Once, she felt a little creeped out when her Great Uncle Funny had looked at her through those wild eyebrows of his and said, “You be careful, girl. Don’t you piss them off.” It wasn’t so much the warning, but Uncle Funny himself that gave her the heebiejeebies; he always had. She had walked by him as he was sitting on the front bench at the old service station, wearing nothing but his overalls (which didn’t even button on the sides, due to his ever-growing gut) and unlaced boots. The man had to be 90-something, but had inherited her great-grandmother’s longevity, if not her clean, straight-laced looks. About 10 teeth shy of a full set, Uncle Funny could give anyone the creeps, but maybe the warning itself that he had hissed had been the first one to plant in her brain, not to be uprooted.

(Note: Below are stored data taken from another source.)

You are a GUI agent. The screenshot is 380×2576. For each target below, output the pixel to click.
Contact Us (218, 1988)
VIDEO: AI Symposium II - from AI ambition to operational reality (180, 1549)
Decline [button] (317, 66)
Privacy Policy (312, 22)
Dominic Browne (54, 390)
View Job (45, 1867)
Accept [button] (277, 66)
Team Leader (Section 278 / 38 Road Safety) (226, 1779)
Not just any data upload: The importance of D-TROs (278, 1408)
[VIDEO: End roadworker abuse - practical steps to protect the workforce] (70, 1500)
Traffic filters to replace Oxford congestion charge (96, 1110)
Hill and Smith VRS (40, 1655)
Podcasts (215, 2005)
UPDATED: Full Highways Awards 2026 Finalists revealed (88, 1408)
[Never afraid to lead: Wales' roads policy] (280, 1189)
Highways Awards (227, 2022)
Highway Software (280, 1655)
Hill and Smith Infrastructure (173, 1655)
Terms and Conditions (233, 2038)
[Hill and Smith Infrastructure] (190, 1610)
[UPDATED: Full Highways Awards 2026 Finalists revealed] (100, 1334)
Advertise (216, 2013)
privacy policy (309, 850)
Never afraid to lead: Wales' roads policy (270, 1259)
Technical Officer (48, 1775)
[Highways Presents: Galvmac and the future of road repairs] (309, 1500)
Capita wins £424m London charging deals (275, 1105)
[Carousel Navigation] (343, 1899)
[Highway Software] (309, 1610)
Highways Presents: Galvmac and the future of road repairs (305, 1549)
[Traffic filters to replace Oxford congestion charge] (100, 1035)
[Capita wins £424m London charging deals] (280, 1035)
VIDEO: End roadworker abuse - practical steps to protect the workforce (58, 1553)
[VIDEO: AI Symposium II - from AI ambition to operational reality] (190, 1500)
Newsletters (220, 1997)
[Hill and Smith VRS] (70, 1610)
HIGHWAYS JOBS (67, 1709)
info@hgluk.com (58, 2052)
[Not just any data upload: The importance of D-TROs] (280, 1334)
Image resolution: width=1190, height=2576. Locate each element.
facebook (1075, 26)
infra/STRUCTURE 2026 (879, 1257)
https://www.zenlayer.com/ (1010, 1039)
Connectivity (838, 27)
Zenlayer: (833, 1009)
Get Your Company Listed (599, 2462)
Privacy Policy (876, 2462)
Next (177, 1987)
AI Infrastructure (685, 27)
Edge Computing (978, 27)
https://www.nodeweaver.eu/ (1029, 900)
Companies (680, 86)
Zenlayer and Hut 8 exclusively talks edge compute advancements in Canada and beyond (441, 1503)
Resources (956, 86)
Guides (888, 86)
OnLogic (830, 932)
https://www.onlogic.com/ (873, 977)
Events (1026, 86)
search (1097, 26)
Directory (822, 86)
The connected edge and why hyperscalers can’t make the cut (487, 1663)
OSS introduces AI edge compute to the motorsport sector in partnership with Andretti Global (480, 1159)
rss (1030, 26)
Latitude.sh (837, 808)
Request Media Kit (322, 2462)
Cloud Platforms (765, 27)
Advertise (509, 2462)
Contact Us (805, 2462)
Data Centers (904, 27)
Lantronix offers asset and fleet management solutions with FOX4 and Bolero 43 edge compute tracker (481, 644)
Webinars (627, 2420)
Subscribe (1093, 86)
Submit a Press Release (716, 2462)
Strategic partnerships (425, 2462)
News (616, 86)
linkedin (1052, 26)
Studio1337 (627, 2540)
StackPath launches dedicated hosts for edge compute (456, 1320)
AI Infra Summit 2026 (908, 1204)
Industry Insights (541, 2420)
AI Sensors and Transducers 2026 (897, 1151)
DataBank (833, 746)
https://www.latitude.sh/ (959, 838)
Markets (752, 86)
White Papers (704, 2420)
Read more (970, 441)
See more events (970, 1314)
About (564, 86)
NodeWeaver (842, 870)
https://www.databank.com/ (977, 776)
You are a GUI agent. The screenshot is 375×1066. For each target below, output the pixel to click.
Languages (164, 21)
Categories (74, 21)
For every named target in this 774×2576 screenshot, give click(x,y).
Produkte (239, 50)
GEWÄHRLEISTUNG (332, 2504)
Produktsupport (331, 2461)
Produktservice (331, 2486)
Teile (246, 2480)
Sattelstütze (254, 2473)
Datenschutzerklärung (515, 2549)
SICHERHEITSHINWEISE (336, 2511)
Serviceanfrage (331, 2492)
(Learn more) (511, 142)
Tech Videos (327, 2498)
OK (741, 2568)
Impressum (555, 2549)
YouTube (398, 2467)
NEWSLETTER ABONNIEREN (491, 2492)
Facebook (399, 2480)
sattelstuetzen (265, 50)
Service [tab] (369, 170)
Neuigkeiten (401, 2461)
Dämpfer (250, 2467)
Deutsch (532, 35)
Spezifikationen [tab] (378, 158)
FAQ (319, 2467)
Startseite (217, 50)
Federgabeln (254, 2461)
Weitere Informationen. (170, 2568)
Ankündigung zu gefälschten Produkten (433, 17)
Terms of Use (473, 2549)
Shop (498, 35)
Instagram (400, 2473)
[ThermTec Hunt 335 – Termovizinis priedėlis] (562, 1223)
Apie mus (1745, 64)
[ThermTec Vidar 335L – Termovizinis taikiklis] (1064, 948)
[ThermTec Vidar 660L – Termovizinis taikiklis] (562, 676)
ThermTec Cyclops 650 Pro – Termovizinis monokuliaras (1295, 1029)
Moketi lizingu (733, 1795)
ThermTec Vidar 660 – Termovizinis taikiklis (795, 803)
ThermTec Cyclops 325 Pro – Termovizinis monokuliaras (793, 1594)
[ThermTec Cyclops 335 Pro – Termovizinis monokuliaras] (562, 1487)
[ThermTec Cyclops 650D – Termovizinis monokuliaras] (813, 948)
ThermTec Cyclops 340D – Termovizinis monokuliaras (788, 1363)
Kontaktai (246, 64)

Great Uncle Funny had grown up in the house, as well, but he was never “right” anyway (hence the nickname, Funny…he always acted funny, so he got named Funny). Everyone knew it, but people seemed to tolerate him and his strangeness, even seemed endeared to him. She had never had much affection for the man, but she was kind to him anyway. She knew he got plenty to eat…that much was obvious…but worried sometimes about his living arrangements, and whether he was lonely. That old trailer-camper didn’t have any plumbing, and one of these days old Mrs. Newton would be gone, leaving the land that Uncle Funny squatted on in the hands of her greedy sons. The Newtons had allowed Uncle Funny to reside in that nasty trailer down behind their best fishing hole for years, and she never really understood why. Mr. Newton had been gone 12 years now, and his quiet wife just carried on, feeding the 6 dogs that ran around on their farm, slopping the hogs, and, evidently, feeding Uncle Funny.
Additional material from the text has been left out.